"While attractions for tourists are unlimited in California, it is necessary to advise persons seeking employment not to come here at this time. When opportunity arises California will gladly make it known."
A striking Depression Era birds-eye view map of California, focusing on the major points of interest within the state, as well as major items of commerce, including oil fields near Long Beach, orange groves, old mining towns, and much more. The map shows the cities and attractions of California in great detail, showing all parts of the state although the coast, in the foreground, is given the most attention. Parts of Oregon, Nevada, and Arizona are all shown in the same style. The title names the state as well as showing cartoons of present and past life in California, from conquistadors to wine-makers to skiers.

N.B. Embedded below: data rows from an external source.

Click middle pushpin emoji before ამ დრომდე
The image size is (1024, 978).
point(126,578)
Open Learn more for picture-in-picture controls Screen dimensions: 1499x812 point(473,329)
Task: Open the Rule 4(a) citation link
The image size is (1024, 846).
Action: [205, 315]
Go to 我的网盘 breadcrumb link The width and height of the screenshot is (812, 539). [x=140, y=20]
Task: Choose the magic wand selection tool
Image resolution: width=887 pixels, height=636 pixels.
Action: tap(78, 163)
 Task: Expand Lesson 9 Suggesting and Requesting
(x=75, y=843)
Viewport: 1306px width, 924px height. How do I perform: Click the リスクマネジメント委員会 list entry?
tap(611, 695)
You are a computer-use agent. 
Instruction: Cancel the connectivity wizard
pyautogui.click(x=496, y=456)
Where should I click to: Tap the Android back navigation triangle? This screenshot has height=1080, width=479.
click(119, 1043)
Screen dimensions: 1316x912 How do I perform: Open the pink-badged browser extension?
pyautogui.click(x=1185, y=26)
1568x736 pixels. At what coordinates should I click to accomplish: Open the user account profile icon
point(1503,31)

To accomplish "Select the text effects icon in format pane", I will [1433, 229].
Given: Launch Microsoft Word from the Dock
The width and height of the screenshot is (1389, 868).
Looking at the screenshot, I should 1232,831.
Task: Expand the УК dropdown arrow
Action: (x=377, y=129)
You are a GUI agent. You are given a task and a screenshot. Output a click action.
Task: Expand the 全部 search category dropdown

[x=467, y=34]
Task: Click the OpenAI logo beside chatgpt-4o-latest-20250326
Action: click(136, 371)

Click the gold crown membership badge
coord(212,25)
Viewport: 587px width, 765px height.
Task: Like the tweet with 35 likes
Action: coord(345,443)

The text on verso describes "Principal Points of Tourist Interest" as well as showing a road map. This includes an inset road map of Los Angeles, showing the area from the San Fernando Valley to Long Beach. The text acts as an index for both maps, and it goes into great detail about the various points of interest from Wringley's million-dollar casino in Avalon to Mt. Whitney "highest point in the U.S."
A welcoming message on the front of the map is signed by Frank F. Merriam, Governor of California which dates this map to the period of 1934 - 1939. An interesting "warning" on the verso states that while tourist opportunities are unlimited in California, employment opportunities are not and that those seeking employment should not visit, perhaps suggesting an earlier part of Merriam's tenure.